At an elementary school in the Bronx, Adams said: “We want to be extremely clear. The safest place for our children is in a school building, and we are going to keep our schools open.”
Transmission rates in schools have been low during the pandemic, according to research. But the Centers for Disease Control and Prevention has warned that staff-to-staff transmission has appeared to be higher than student-to-student spread, at least prior to the vaccination rollout.
The omicron variant has radically changed the outlook of the pandemic, dodging vaccine-based immunity as it drives case rates to unprecedented levels. More than 1 in 5 test results in New York have come back positive in recent days, according to state data.
The statewide daily case count sunk on Monday to about 51,000, Hochul said. But she cautioned that figure should be treated as an outlier produced by low testing rates over New Year’s Eve weekend.
In the last week, New York City had the highest case rate of any region in the state, followed by Long Island, according to government figures.
After the daily case tally climbed to a record 85,476 on Saturday, it ebbed the next day even as the positivity rate ticked higher Sunday to about 23%. The positivity rate was about 5% at the start of December, before health authorities first spotted the heavily mutated omicron strain in New York.
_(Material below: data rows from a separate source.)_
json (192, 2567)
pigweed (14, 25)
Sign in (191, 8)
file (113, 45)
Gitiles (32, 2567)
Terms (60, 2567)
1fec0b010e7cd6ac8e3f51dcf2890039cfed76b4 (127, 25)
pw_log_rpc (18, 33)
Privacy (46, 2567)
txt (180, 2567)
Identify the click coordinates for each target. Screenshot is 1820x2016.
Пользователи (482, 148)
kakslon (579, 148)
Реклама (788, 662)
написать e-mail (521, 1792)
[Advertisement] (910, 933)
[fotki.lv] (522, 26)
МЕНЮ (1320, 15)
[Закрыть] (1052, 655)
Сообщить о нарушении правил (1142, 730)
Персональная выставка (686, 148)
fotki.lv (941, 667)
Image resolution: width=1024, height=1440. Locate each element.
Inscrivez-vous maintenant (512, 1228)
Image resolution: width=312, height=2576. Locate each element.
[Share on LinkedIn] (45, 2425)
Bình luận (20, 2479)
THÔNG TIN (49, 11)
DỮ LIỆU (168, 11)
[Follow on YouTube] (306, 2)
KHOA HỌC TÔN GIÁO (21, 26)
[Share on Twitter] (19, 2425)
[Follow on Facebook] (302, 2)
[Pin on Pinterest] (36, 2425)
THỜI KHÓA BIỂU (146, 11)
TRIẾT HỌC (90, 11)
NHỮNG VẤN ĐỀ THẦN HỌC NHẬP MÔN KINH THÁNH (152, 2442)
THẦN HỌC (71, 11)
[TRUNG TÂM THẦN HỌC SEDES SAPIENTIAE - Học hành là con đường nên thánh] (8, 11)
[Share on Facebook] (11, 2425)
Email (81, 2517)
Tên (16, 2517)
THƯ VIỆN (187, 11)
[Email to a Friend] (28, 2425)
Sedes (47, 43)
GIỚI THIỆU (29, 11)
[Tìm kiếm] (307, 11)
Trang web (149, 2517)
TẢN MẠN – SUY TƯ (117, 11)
The strain typically causes mild illness compared to previous variants, according to experts. But its blazing transmission has threatened to flood hospitals beyond their breaking points, and has left essential services short on workers, freezing subway lines and shuttering testing centers.
In response to the variant, officials have aggressively pushed adults to get booster shots and to deliver initial jabs to young children, who remain largely unvaccinated.
COVID-19 hospitalization rates in New York City children increased by about 400% across two weeks last month, and statewide more than two-thirds of children between 5 and 11 have not received a single dose, according to state data.
“We need to get those numbers up,” Hochul said. “If we get that high — up to 50, 60, 70, 80 — we don’t have to worry about when they’re in school at all. That eliminates the worry. I don’t know why any parent would allow that to continue.”
“Come on,” Hochul added. “Let’s protect our kids.”